Problem requirements: Using the records below, transcribe word for word the stretch from the line that contains "You are a computer-use agent. Screen" through the line that contains "Task: Select the MRR summary card", both end lines included, and nothing else.
======== Records provided ========
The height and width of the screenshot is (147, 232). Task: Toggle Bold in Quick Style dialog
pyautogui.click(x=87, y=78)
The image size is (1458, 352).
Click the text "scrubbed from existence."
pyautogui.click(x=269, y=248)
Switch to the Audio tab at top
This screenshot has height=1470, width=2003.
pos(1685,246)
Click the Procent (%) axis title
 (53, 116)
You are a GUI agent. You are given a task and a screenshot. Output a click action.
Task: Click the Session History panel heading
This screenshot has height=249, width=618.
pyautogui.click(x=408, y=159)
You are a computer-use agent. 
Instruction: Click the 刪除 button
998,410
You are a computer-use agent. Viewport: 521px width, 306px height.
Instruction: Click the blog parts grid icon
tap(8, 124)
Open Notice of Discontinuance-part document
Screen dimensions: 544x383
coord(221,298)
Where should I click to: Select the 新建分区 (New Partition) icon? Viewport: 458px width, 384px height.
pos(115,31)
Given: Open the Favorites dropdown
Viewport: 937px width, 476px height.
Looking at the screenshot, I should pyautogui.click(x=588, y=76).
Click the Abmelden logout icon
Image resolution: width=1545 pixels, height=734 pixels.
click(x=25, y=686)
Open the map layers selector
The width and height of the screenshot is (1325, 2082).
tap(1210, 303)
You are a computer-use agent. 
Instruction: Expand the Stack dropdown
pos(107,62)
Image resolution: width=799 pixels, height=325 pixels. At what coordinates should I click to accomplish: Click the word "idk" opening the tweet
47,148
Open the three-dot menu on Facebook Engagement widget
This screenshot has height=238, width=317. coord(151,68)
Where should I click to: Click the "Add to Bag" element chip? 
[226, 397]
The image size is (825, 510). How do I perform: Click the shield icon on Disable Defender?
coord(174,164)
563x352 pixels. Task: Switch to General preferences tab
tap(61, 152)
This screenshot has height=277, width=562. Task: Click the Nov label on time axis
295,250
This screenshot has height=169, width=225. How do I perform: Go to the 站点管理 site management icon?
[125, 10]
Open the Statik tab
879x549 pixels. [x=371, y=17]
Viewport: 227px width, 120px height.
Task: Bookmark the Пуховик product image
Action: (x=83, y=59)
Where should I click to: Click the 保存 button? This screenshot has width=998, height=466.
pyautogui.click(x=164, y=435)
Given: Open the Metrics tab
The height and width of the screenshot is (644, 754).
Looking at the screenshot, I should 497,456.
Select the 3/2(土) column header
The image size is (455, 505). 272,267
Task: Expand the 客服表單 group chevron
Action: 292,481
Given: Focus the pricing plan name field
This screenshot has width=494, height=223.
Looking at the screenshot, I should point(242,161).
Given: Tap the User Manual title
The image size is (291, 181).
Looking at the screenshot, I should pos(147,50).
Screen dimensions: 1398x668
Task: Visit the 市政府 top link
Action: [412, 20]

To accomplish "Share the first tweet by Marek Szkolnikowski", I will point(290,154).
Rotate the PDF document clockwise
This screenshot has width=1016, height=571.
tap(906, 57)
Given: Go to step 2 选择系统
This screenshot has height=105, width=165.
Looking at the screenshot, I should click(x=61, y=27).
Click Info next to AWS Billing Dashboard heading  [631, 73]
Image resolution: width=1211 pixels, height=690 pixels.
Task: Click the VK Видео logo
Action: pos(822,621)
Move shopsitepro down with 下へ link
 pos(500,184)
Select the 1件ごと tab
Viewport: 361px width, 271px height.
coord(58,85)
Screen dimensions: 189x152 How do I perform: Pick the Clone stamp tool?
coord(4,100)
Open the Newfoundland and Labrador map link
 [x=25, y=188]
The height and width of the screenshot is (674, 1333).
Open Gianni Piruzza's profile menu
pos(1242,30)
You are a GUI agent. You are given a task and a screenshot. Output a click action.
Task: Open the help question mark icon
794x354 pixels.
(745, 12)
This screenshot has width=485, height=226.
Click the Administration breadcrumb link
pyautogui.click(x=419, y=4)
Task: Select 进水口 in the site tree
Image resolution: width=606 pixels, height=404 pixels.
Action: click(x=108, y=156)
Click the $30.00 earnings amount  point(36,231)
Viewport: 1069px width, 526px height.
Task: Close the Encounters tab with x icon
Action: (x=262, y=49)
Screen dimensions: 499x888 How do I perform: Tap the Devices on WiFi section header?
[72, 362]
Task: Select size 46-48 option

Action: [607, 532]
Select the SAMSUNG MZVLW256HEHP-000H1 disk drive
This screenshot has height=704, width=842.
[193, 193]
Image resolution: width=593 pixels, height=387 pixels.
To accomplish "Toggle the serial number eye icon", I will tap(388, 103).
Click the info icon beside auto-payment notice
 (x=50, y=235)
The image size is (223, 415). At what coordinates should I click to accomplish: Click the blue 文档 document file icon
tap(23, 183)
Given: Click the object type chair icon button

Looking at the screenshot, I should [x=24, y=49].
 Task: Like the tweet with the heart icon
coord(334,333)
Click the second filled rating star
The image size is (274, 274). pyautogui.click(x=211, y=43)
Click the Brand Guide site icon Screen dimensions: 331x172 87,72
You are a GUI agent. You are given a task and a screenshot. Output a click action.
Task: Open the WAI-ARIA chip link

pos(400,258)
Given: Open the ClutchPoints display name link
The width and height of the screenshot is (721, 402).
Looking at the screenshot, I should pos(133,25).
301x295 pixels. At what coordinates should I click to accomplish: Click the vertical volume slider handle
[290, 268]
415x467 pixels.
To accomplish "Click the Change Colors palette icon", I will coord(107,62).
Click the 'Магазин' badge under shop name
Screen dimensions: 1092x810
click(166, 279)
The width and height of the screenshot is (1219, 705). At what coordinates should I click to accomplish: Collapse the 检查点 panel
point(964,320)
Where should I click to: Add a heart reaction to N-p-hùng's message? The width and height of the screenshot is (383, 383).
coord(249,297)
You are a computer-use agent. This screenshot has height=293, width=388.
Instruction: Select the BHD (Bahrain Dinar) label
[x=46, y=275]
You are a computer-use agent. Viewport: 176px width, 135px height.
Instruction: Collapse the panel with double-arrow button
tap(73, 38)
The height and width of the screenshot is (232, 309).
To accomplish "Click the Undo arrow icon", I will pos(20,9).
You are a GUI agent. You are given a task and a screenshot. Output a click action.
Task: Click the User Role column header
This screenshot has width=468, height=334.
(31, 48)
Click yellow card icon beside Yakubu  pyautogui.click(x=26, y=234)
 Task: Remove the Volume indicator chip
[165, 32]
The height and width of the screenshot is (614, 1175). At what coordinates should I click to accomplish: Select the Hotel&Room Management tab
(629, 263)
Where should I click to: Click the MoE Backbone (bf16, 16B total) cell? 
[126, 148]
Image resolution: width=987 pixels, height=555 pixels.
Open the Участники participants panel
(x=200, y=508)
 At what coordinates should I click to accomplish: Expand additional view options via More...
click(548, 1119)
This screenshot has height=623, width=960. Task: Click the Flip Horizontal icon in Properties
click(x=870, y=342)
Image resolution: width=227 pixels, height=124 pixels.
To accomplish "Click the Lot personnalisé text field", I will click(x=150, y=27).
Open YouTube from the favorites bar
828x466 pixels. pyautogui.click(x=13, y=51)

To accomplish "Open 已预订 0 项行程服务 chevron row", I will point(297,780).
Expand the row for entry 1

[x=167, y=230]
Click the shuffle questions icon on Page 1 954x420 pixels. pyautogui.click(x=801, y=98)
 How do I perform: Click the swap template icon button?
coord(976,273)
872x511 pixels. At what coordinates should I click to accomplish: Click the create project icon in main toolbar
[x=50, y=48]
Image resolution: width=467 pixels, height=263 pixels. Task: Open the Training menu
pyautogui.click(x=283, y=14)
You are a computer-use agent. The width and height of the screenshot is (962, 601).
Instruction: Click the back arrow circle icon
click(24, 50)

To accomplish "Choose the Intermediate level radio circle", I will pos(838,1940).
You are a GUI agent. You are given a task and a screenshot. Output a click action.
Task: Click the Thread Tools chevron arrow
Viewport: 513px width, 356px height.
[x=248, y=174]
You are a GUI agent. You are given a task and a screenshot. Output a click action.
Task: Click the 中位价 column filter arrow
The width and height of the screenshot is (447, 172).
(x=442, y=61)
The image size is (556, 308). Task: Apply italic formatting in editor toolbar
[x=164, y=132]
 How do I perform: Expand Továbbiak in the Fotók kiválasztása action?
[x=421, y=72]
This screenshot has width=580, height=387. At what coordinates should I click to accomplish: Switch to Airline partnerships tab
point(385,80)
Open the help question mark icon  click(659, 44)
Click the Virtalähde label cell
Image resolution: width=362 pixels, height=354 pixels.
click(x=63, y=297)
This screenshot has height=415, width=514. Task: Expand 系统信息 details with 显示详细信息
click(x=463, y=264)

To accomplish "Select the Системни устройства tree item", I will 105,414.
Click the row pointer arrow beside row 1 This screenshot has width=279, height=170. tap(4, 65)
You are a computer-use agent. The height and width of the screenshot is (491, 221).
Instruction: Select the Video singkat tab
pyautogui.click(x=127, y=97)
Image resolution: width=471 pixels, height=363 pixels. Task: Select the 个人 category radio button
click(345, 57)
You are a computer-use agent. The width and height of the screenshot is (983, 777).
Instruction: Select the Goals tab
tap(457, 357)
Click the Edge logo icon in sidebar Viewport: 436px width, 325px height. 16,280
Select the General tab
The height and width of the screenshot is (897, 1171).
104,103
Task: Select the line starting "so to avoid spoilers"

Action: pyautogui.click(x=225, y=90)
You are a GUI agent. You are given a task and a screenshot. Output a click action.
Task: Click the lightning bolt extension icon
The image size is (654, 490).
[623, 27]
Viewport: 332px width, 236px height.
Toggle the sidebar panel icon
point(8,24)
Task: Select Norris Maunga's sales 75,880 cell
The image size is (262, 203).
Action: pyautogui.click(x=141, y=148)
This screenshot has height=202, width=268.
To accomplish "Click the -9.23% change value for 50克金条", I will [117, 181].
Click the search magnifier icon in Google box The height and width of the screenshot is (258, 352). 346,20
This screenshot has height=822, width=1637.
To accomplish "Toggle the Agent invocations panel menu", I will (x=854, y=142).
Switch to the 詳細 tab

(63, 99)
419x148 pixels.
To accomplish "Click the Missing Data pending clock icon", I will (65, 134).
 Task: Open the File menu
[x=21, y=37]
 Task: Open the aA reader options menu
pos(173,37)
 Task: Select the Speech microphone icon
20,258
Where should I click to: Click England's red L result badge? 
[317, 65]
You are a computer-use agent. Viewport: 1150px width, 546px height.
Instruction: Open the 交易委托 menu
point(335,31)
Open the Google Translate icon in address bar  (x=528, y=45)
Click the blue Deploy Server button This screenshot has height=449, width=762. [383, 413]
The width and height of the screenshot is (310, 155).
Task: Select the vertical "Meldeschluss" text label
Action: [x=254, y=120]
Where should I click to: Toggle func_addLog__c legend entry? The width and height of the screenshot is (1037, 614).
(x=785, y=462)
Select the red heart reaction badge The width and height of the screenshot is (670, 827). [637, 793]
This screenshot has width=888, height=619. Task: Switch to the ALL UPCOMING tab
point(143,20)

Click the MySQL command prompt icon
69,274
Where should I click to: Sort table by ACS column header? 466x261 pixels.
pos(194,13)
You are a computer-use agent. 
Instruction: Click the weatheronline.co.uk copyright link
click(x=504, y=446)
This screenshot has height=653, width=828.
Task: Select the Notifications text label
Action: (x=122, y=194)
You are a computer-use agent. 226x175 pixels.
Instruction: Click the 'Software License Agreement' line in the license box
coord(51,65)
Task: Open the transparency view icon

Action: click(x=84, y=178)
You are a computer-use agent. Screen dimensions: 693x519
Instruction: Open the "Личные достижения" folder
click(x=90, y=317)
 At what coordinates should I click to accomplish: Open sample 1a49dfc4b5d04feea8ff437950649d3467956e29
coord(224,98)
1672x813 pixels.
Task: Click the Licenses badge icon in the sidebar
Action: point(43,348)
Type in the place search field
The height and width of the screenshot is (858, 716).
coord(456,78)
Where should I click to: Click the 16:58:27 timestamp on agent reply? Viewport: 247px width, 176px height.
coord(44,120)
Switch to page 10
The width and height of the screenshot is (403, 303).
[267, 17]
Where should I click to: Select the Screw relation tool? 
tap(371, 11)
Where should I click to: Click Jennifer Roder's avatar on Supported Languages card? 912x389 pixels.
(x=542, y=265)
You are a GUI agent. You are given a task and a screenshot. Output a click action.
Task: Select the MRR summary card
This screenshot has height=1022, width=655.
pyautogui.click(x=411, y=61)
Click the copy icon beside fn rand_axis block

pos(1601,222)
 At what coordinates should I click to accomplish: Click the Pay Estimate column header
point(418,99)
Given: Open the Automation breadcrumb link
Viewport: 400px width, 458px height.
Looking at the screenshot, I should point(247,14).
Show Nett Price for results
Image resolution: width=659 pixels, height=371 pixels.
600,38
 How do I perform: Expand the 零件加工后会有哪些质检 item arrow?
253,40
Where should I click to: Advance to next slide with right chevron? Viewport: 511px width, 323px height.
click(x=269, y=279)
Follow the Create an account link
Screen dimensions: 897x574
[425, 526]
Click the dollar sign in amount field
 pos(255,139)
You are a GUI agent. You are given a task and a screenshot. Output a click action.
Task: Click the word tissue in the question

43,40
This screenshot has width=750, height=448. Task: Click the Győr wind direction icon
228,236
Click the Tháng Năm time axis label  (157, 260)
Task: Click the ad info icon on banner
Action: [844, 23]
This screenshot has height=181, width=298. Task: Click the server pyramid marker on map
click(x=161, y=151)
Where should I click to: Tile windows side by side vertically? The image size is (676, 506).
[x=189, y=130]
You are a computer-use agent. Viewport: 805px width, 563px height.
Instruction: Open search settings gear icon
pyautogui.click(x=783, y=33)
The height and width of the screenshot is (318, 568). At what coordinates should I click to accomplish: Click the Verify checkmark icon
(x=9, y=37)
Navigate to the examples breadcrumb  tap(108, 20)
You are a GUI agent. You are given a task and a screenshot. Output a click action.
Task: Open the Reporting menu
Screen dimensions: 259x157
========
Task response:
You are a computer-use agent. Screen dimensions: 693x519
Instruction: Open the "Личные достижения" folder
click(x=90, y=317)
 At what coordinates should I click to accomplish: Open sample 1a49dfc4b5d04feea8ff437950649d3467956e29
coord(224,98)
1672x813 pixels.
Task: Click the Licenses badge icon in the sidebar
Action: point(43,348)
Type in the place search field
The height and width of the screenshot is (858, 716).
coord(456,78)
Where should I click to: Click the 16:58:27 timestamp on agent reply? Viewport: 247px width, 176px height.
coord(44,120)
Switch to page 10
The width and height of the screenshot is (403, 303).
[267, 17]
Where should I click to: Select the Screw relation tool? 
tap(371, 11)
Where should I click to: Click Jennifer Roder's avatar on Supported Languages card? 912x389 pixels.
(x=542, y=265)
You are a GUI agent. You are given a task and a screenshot. Output a click action.
Task: Select the MRR summary card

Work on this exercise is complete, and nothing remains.